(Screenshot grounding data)
^^^^^^^^

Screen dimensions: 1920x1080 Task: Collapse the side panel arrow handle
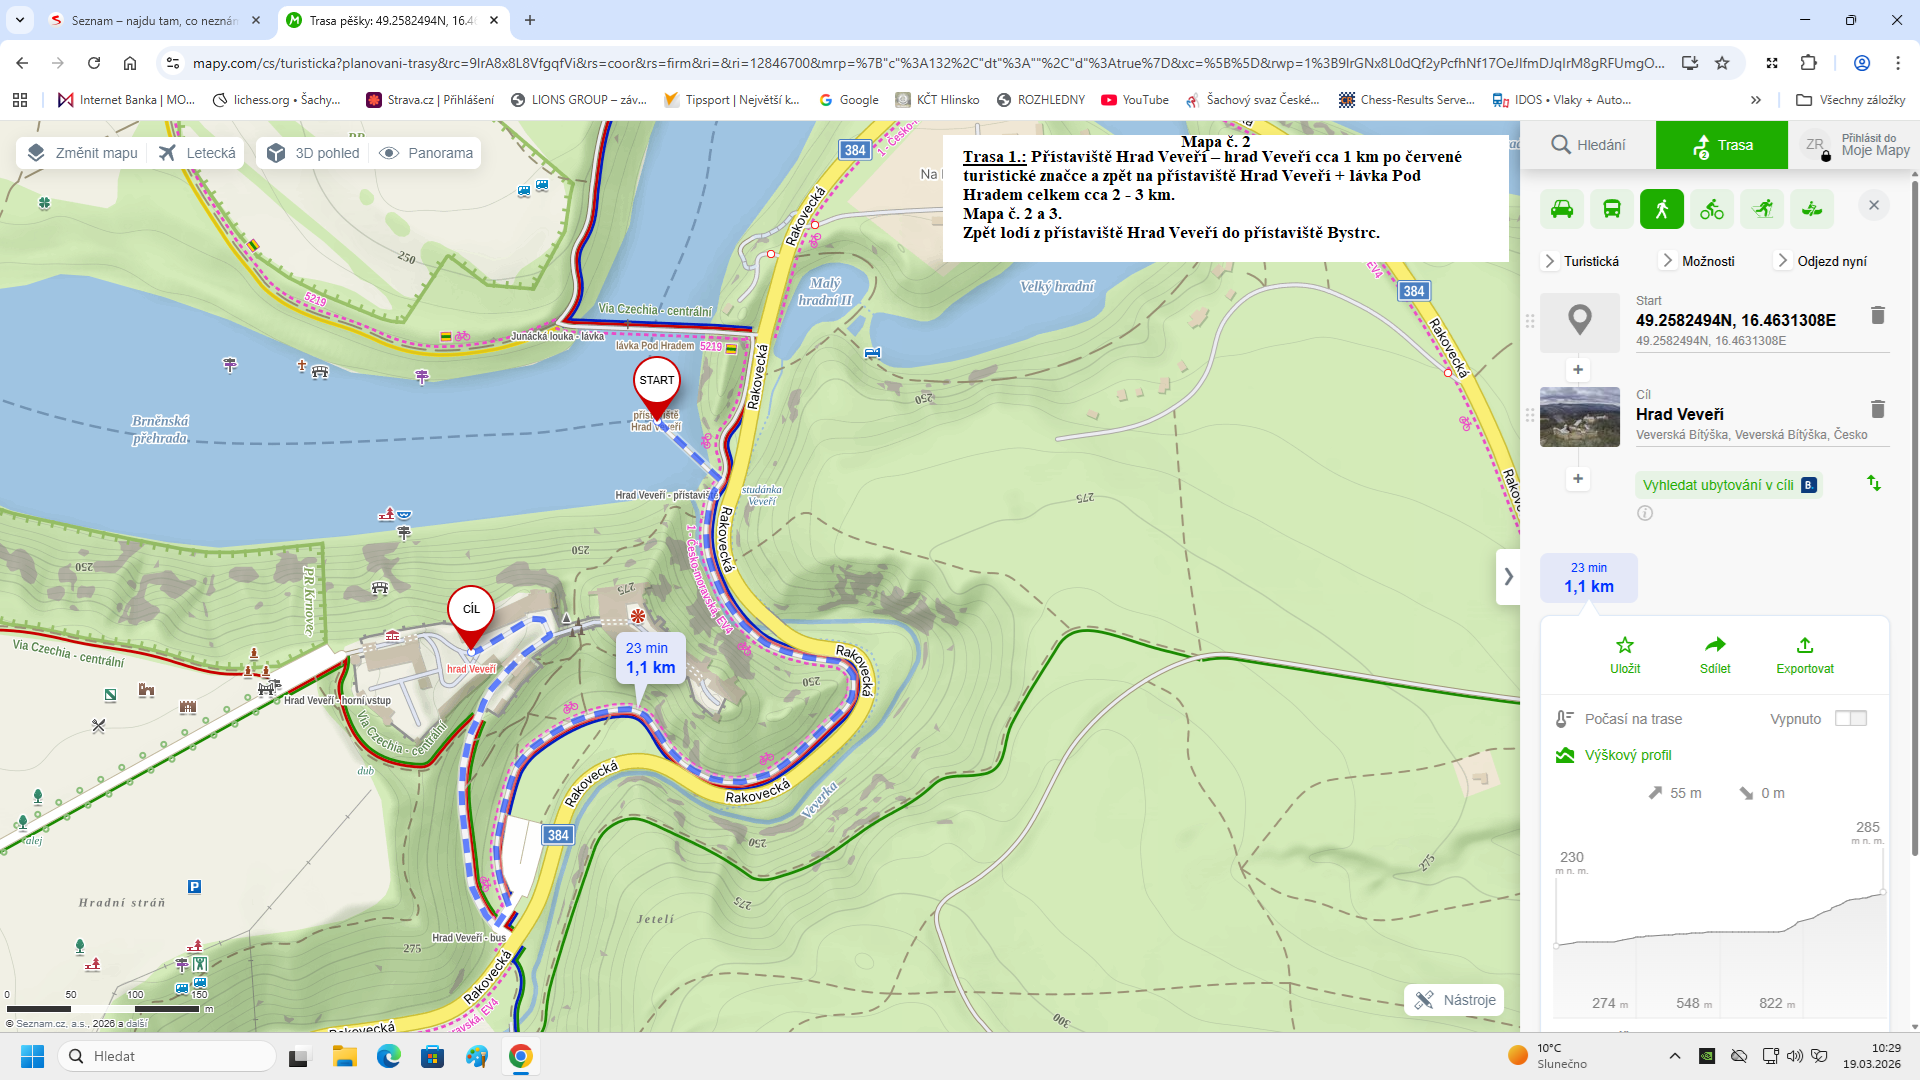pos(1508,577)
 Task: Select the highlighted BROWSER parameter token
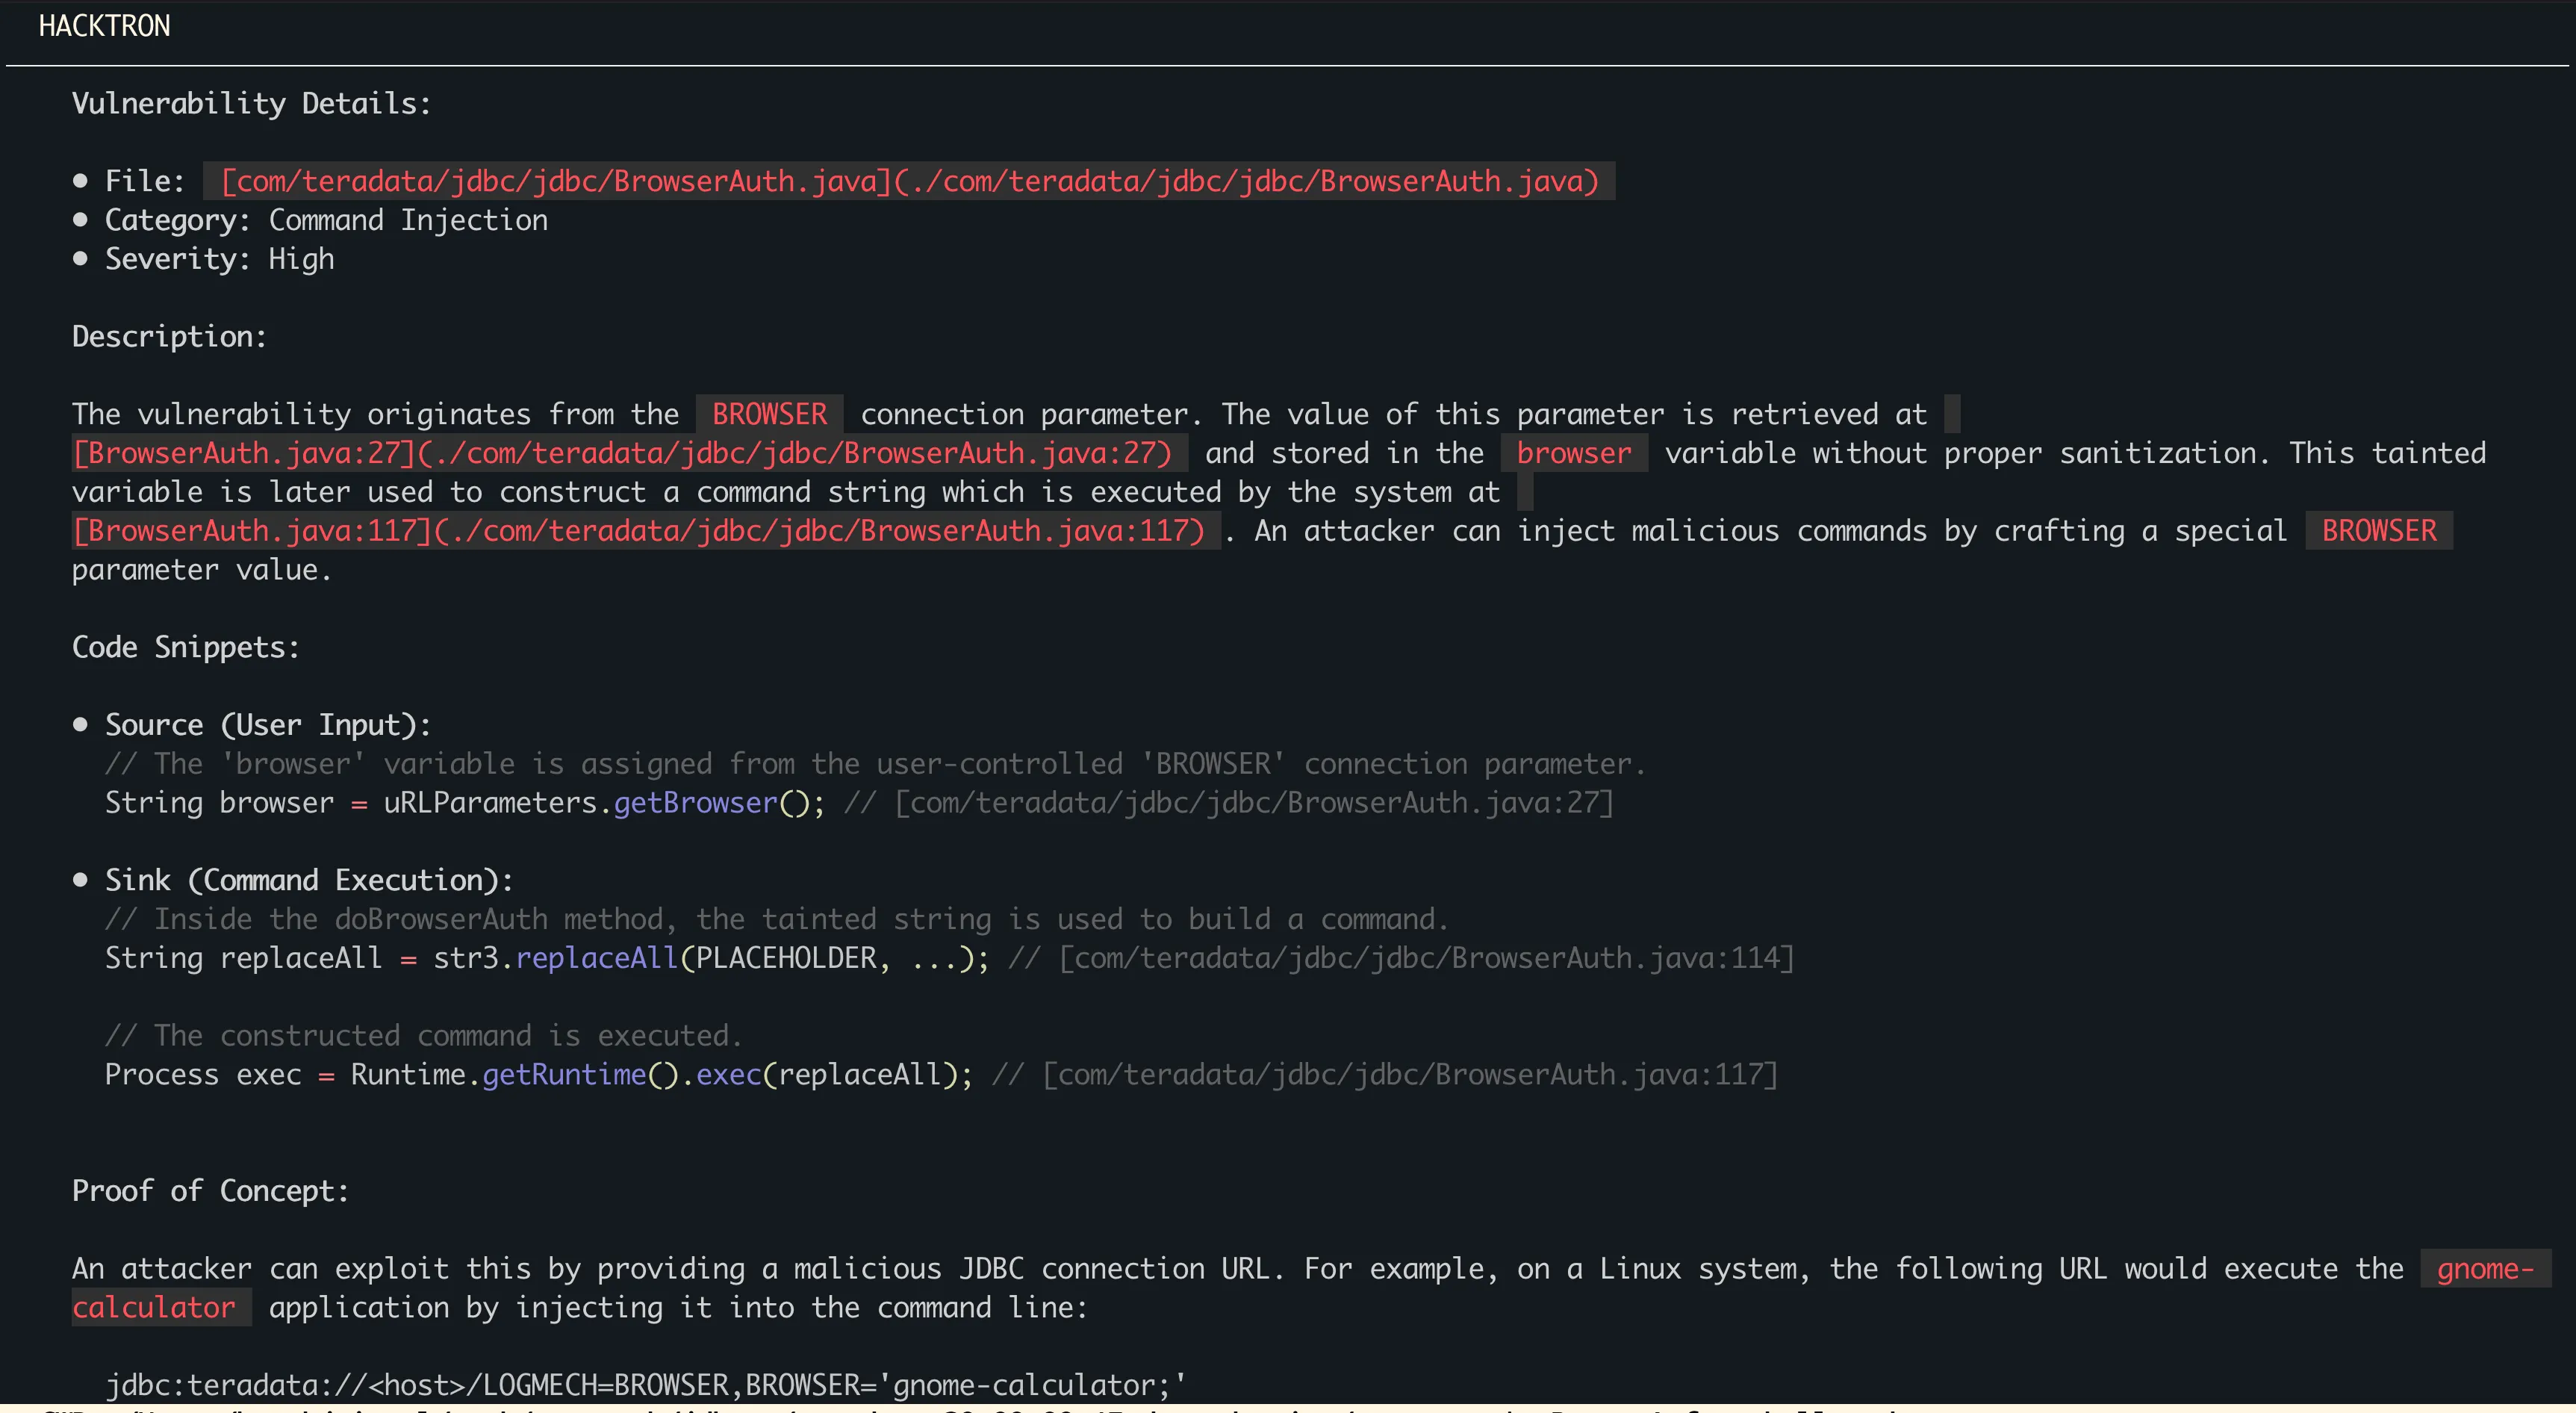click(768, 414)
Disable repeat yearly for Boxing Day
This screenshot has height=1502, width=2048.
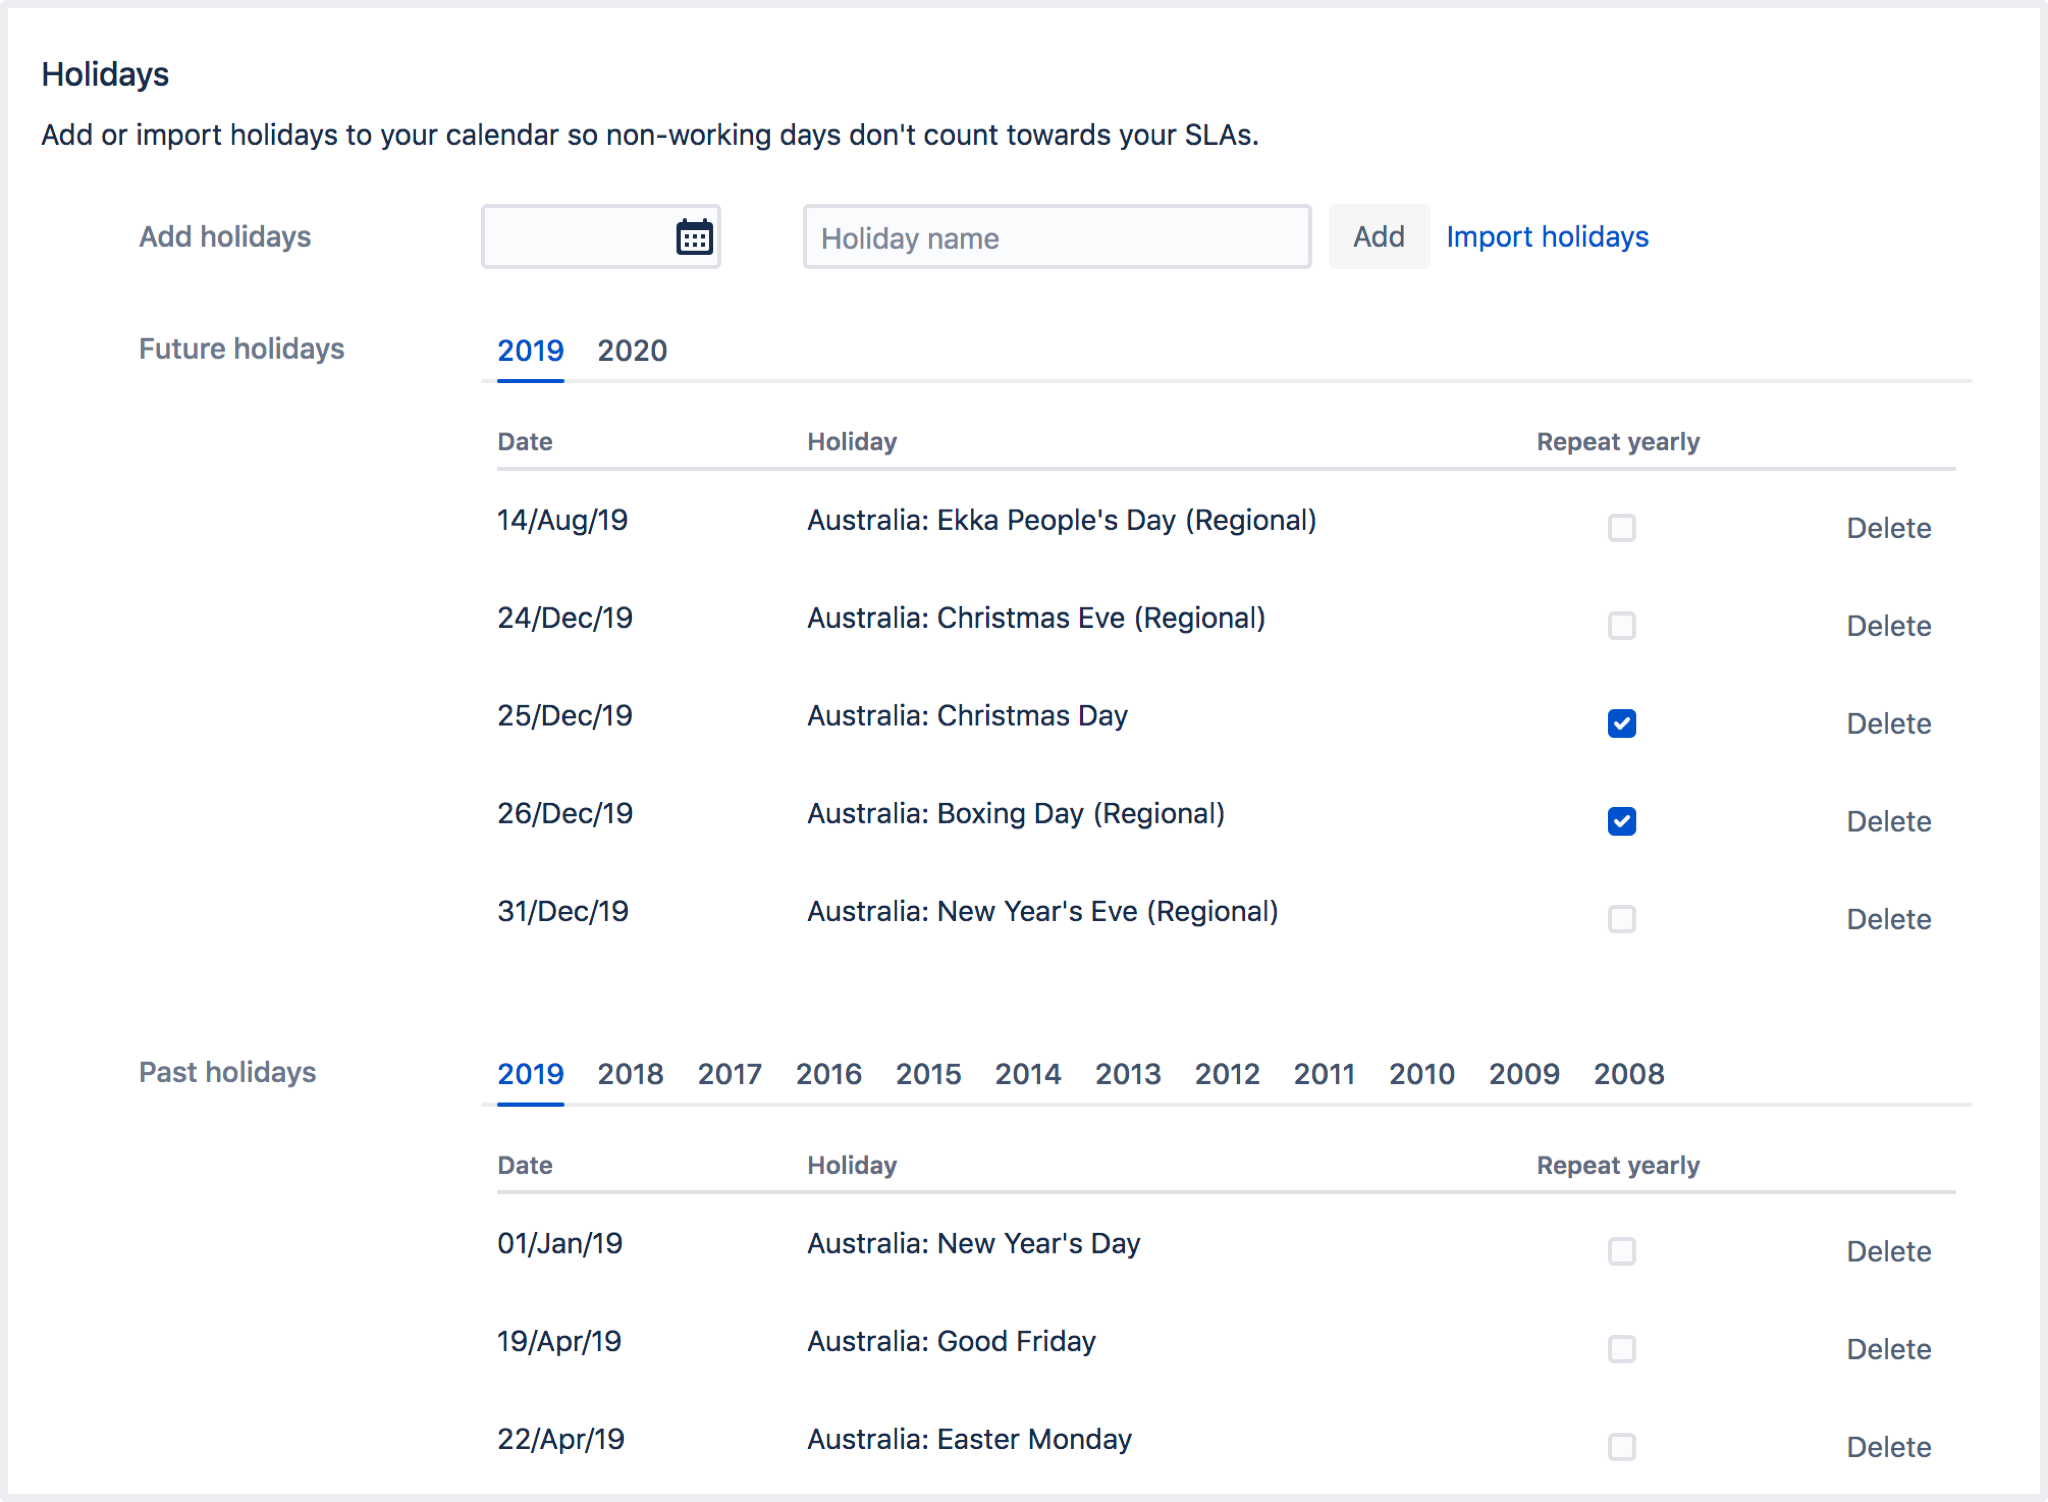[x=1622, y=821]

^^^^^^^^

▸ **What you will do**: Output each record above exactly as written. Skip any pictures.

▸ **Task result**:
Screen dimensions: 1920x1080 Task: Collapse the side panel arrow handle
pos(1508,577)
 Task: Select the highlighted BROWSER parameter token
click(768, 414)
Disable repeat yearly for Boxing Day
This screenshot has height=1502, width=2048.
[x=1622, y=821]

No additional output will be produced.